WHAT THE TASK REQUIRES
After locating the line that contains "Given: Click the" in the material below, copy that line and each one following it, exactly, up to the last line. Pictures stay out.
*** EXTRACTED INFORMATION
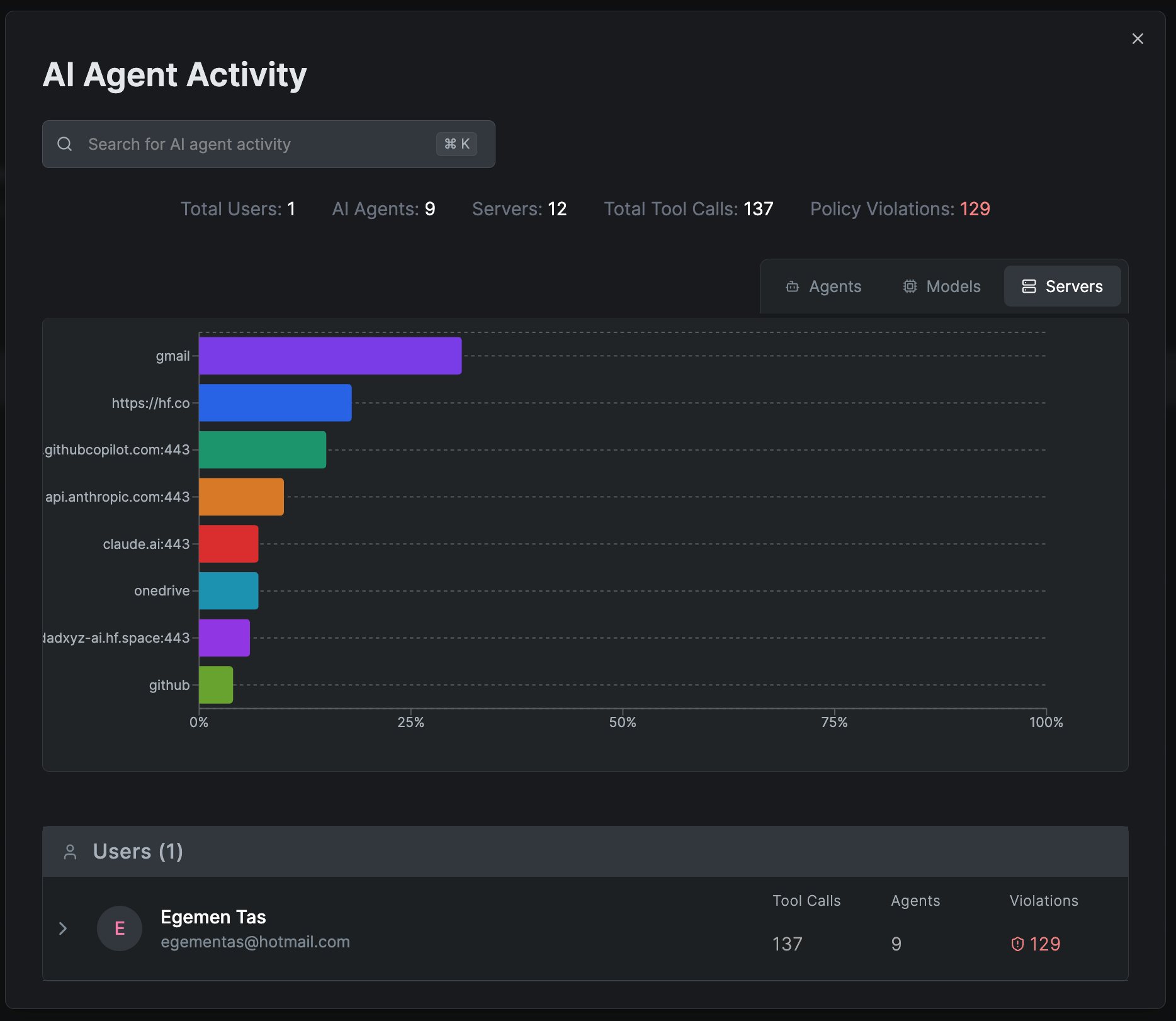Click the server stack icon
The height and width of the screenshot is (1021, 1176).
(1029, 286)
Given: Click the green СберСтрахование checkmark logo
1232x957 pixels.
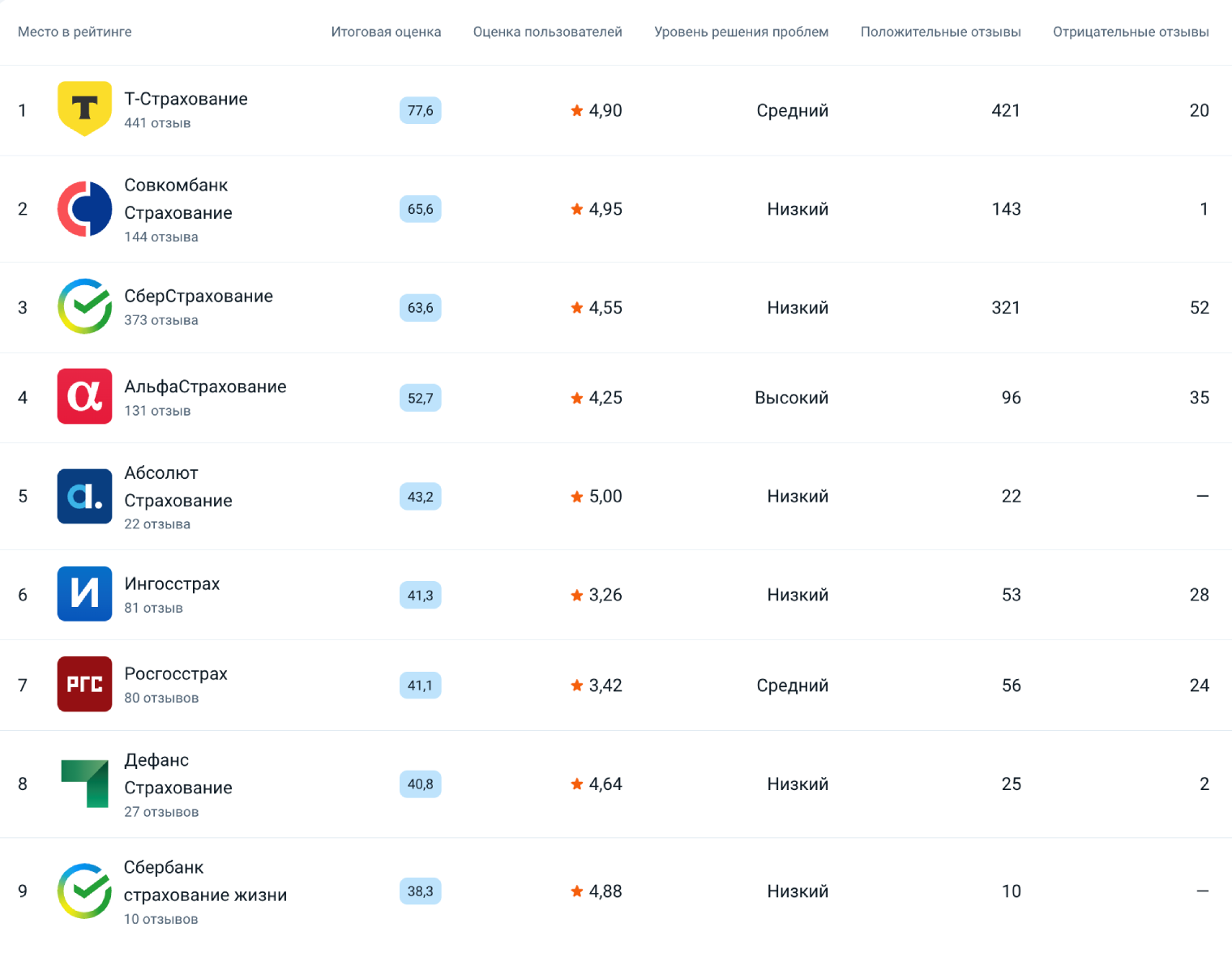Looking at the screenshot, I should click(85, 307).
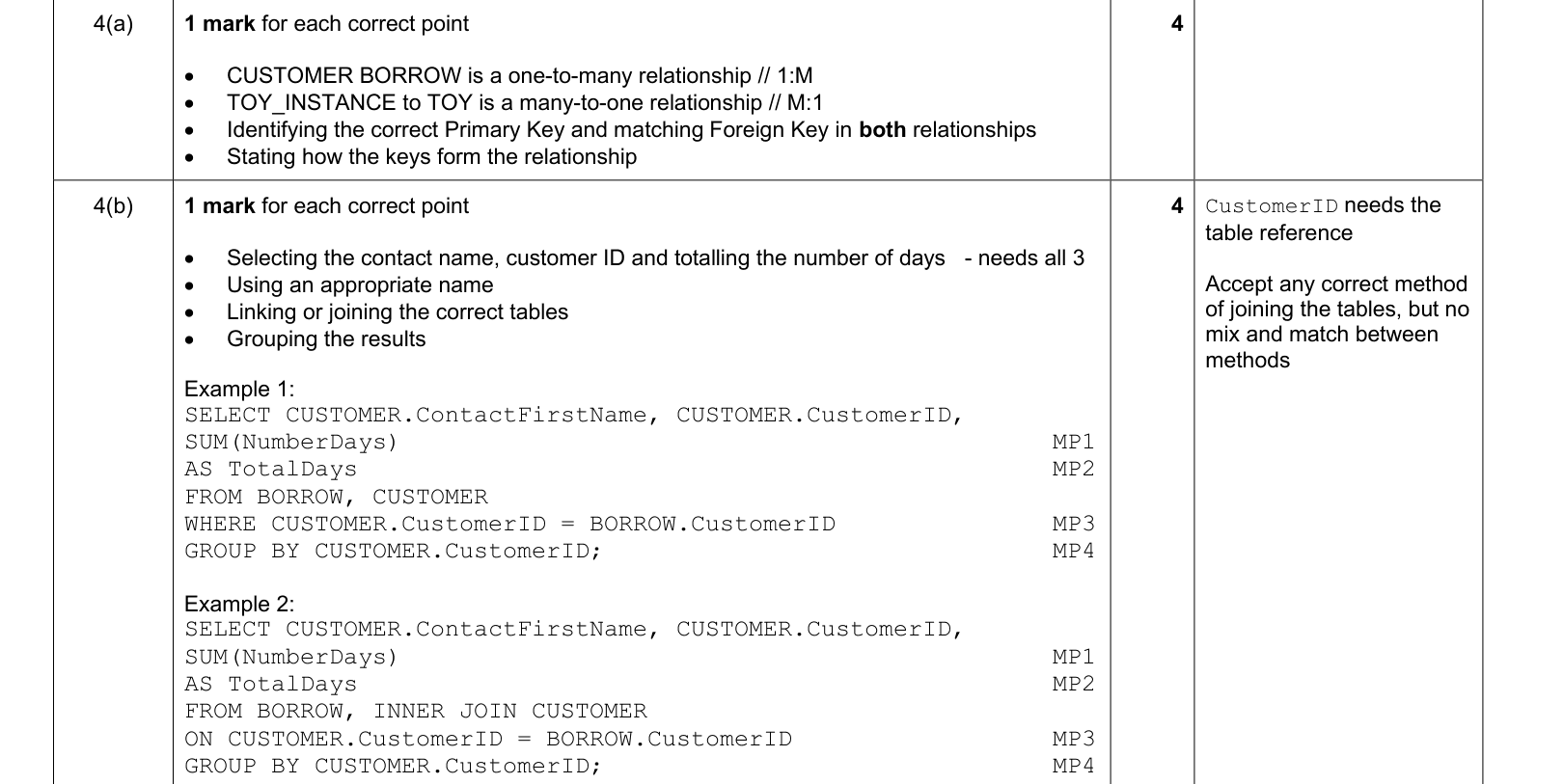Select the CUSTOMER BORROW one-to-many bullet point
This screenshot has height=784, width=1564.
tap(520, 76)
******
EXERCISE SOLUTION
Given: Click the green СберСтрахование checkmark logo
1232x957 pixels.
Looking at the screenshot, I should click(85, 307).
Select the CUSTOMER BORROW one-to-many bullet point
This screenshot has height=784, width=1564.
tap(520, 76)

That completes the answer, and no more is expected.